Food writer and longtime French resident - Rosa Jackson trained cook at Cordon Bleu) invites you to join her for a market tour and a cooking class in her beautifully renovated 17th century apartment which steps from the vibrant food market and the Quai des Etats-Unis. The fresh, lively scent of a Menton lemon, the melting texture of long-cooked onions, the bracing chill of that first sip of rosé. Our course isn’t just about flavors — it’s about all the pleasures of a day spent shopping at the Cours Saleya market and preparing an authentic Niçois meal in France’s most Italian city.
Nice is one of the sunniest spots in France.

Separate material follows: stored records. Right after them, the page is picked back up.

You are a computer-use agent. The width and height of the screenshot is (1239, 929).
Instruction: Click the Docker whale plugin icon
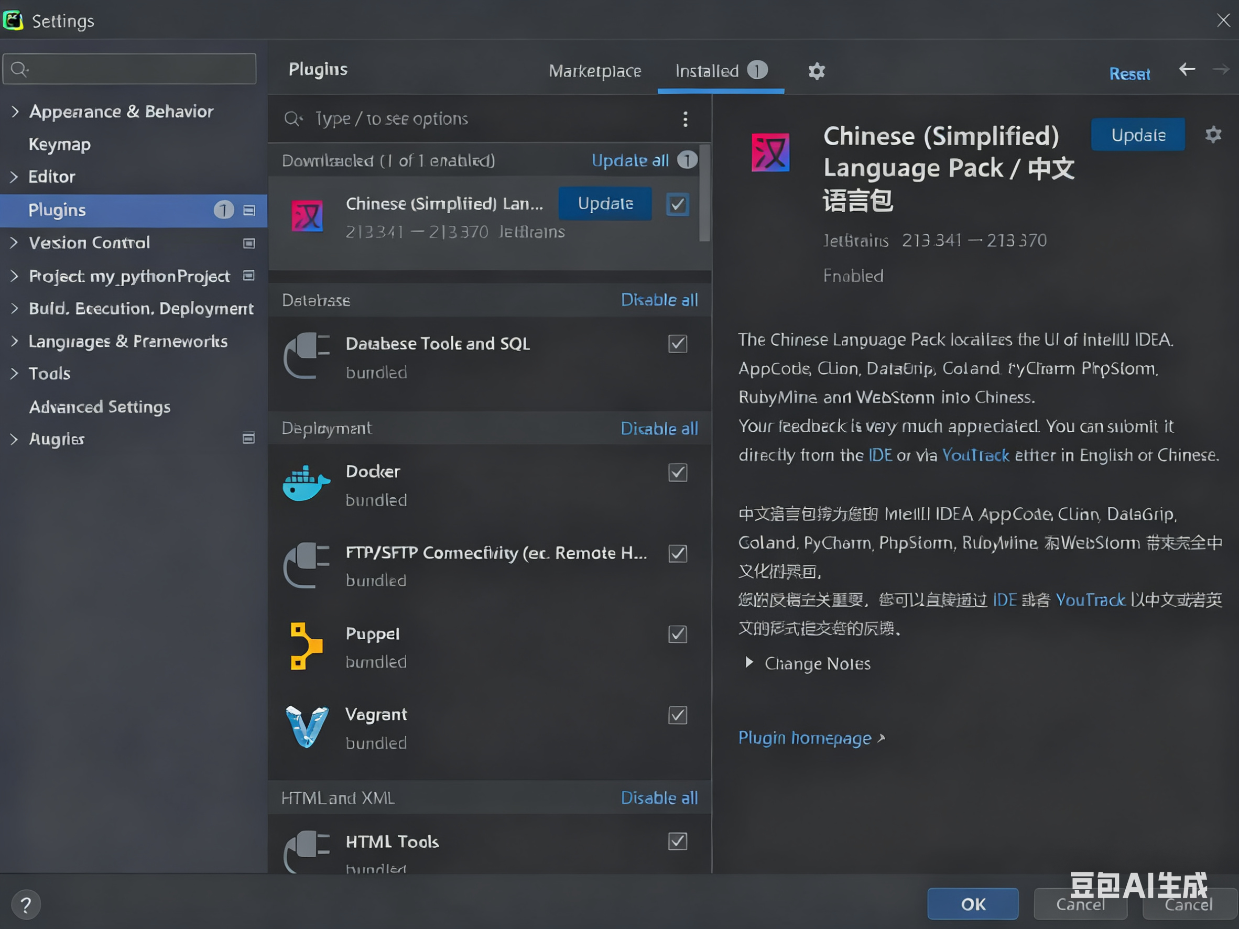306,484
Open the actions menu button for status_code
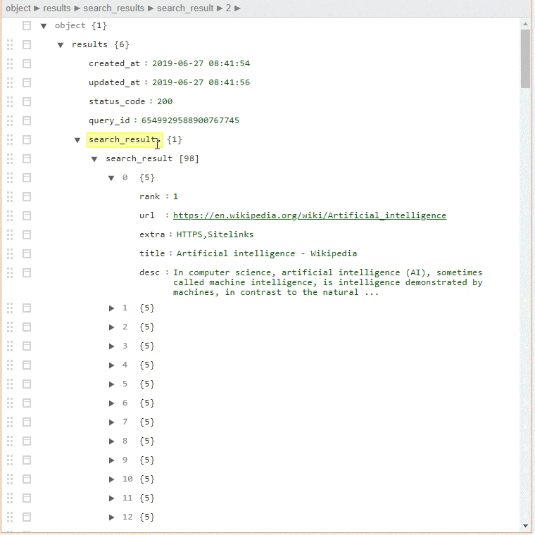This screenshot has height=535, width=535. [27, 101]
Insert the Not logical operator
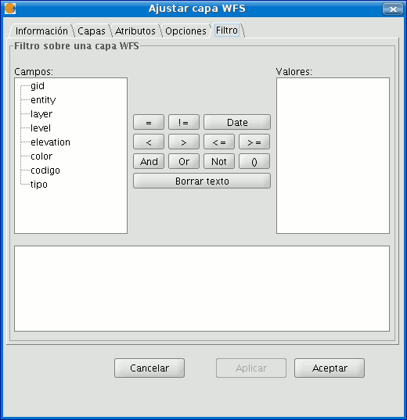Image resolution: width=407 pixels, height=420 pixels. pyautogui.click(x=219, y=161)
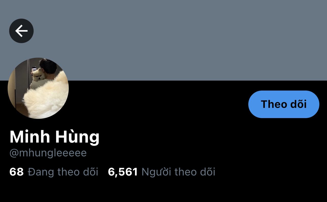Click the dark circle behind back arrow
Screen dimensions: 327x202
(21, 31)
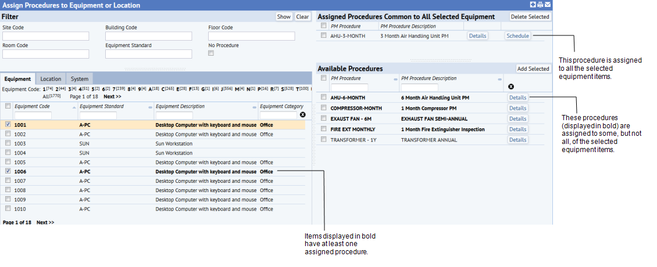Switch to the Location tab
The height and width of the screenshot is (267, 657).
tap(51, 79)
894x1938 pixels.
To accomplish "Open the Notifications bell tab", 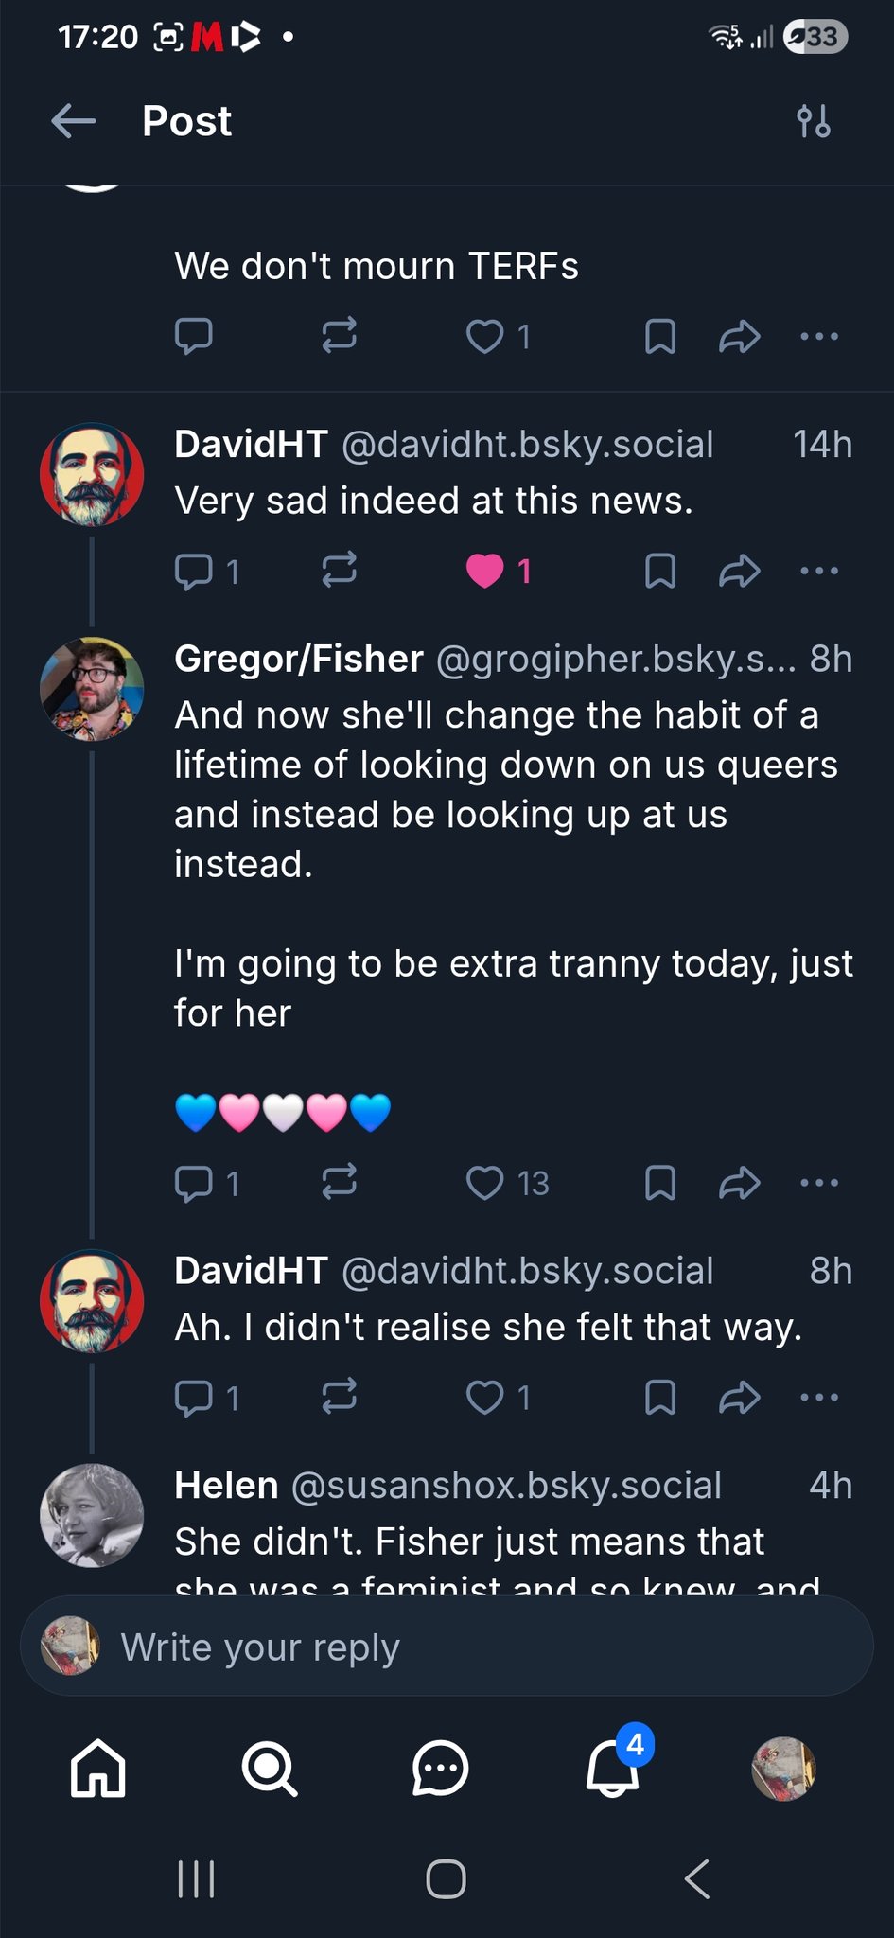I will point(613,1769).
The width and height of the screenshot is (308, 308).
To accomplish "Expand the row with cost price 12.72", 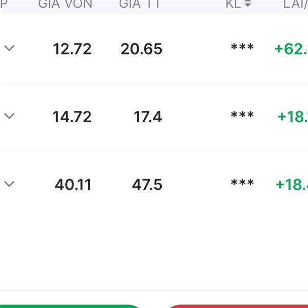I will point(9,48).
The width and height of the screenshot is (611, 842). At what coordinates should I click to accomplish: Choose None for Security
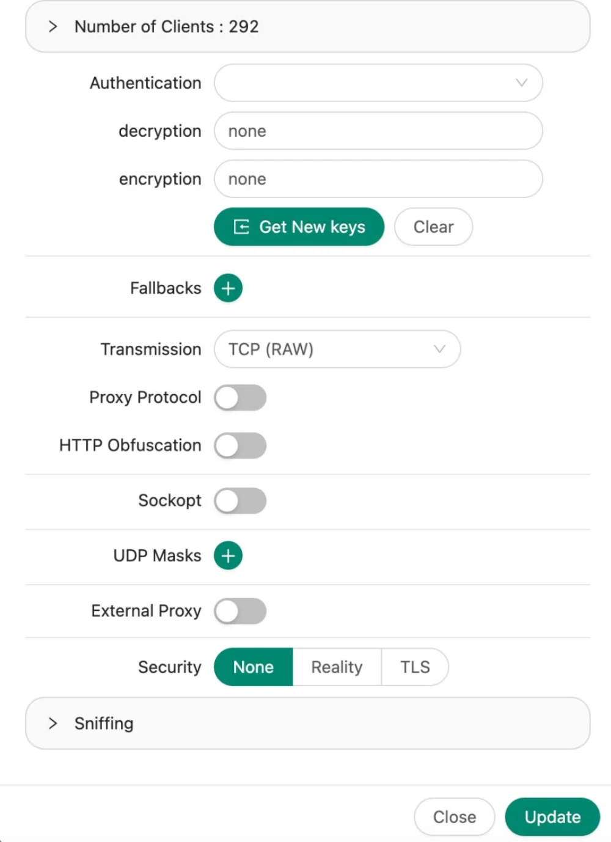tap(254, 667)
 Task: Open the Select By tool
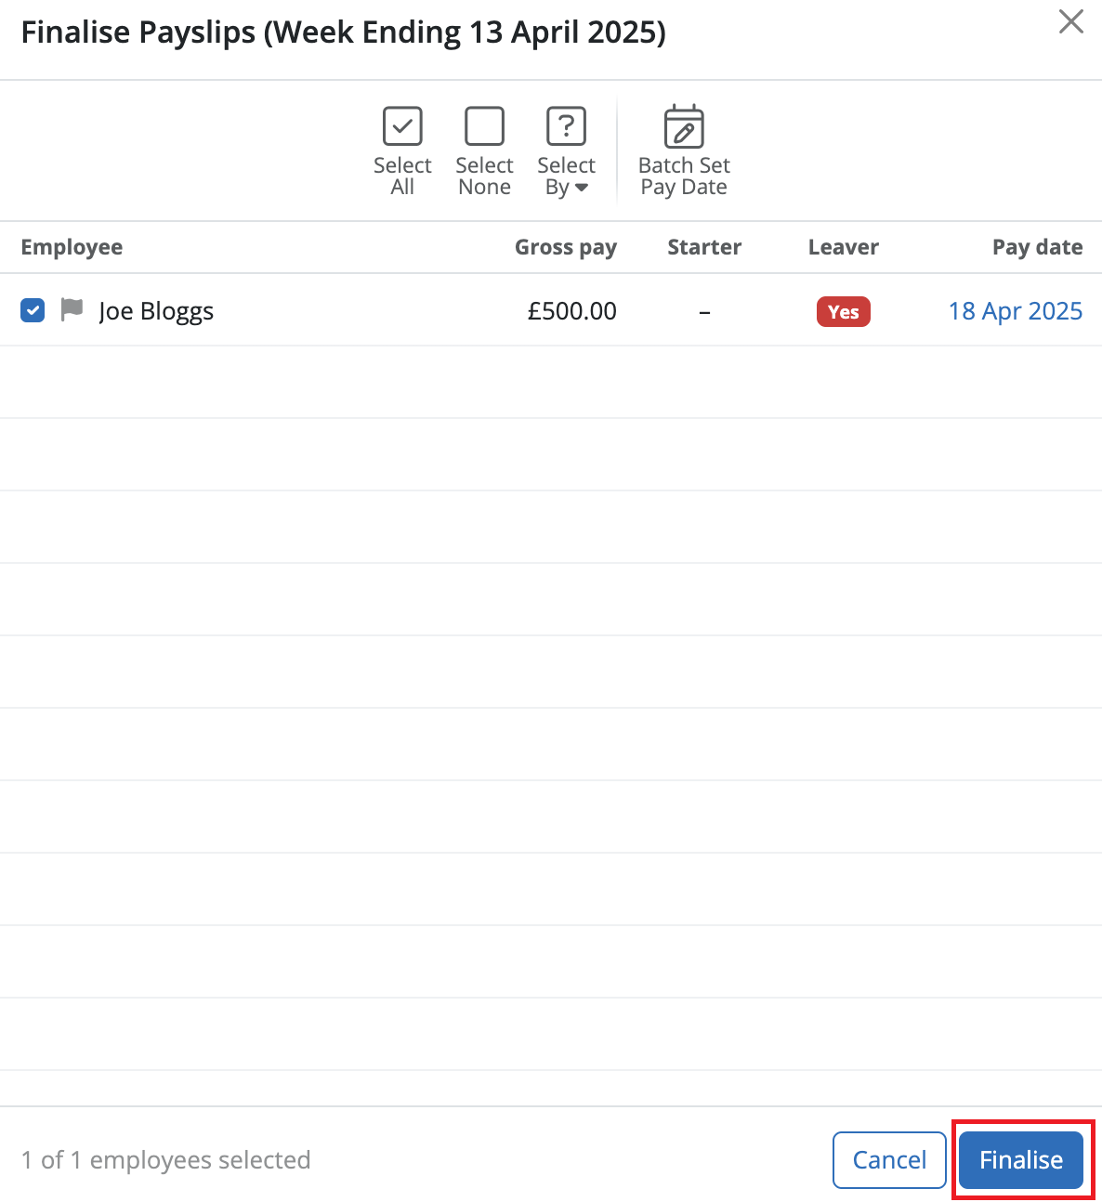pyautogui.click(x=566, y=150)
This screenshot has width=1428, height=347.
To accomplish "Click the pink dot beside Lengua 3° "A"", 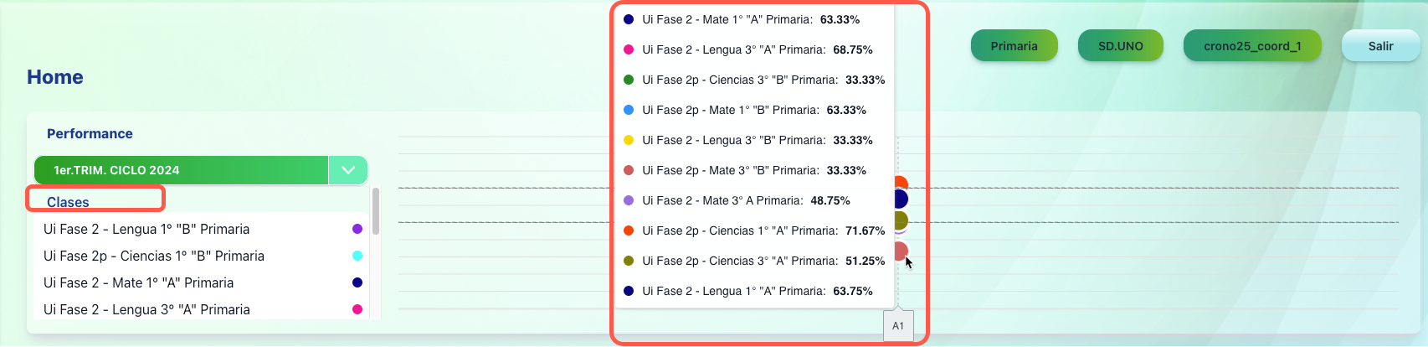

But the summer vegetables that go into its famous ratatouille — tomato, eggplant, bell peppers, zucchini — tell only part of the story. Just behind Nice are the arrière-pays, a rugged, dry, mountainous region whose inhabitants survived for hundreds of years on mountain plants, dried beans or chick peas, and vegetables such as squash and Swiss chard alongside small amounts of meat and fish. Every season brings its own fruit and vegetables, each with a concentrated taste unique to this climate, and traditional dishes often linked to religious festivals.
Market Tour and Cooking Class:
Our day begins at 9.30 am at the Cours Saleya market, while there is still a fresh morning breeze. The narrow maze of centuries old streets that is the Vieux Nice opens up onto this splendid space lined with bars, cafés and fish restaurants on either side and market stalls down the center. “Le tout Nice” converges on the terraces at lunch, but early in the day it’s time for that famous Niçois street food, la socca (a chickpea-flour pancake), as you stroll through the market and admire the vivid displays of flowers, candied fruit and seasonal produce.
Though the main aisle is the most dazzling, thanks to its array of colors, what really interests us is the collection of small producers’ stalls near the rue de la Préfecture. The fruit and vegetables are not as uniformly shaped and the variety not as great, but every ingredient we’ll find here is firmly rooted in the region and much of it is organic. Depending on the season you might see untreated oranges, including bitter oranges for jam, real wild asparagus, strawberries from Carpentras, tomatoes ripened on the vine, figs bursting with juice, and of course the mix of salad leaves known as mesclun (no Niçois meal would be complete without it).
Depending on your menu choice, we will visit the best butcher in Nice on the Cours Saleya or the small fish market in place St-François, where fishermen sell the day’s catch. Because traditional Niçois cooking relies more on vegetables than meat or fish, we can also plan an entirely vegetarian menu. No matter what the main ingredient of our meal, we will not forget the wine. Then we will make our way past the fresh pasta shop to my 400 years old building in rue du Jésus, where if pissaladière is on the menu we can get started on the yeast dough. A couple of hours later we will sit down to an authentic Niçois meal and toast our efforts with a glass of rosé (or, if you prefer, an intriguing local red or white wine).
After lunch, if you wish, I will lead you on a gourmet tour through the zig-zaggy streets of the Vieux Nice, where you will taste Niçois olive oils (the region has 2,000 producers), see fresh pasta being made, learn more about Provençal wines and discover local sweets. You’ll find out how the Italian influence has shaped Niçois cooking and marvel at the local obsession with eating: this is the only city in France where street food is an institution. Our day will finish with a well-deserved gelato on the terrace of the ice-cream parlor Fenocchio.
I also offer an alternative program for those who don't wish to cook: we start with a market tour and gourmet food walk, followed by an olive oil tasting and delicious seasonal lunch in the Old Town.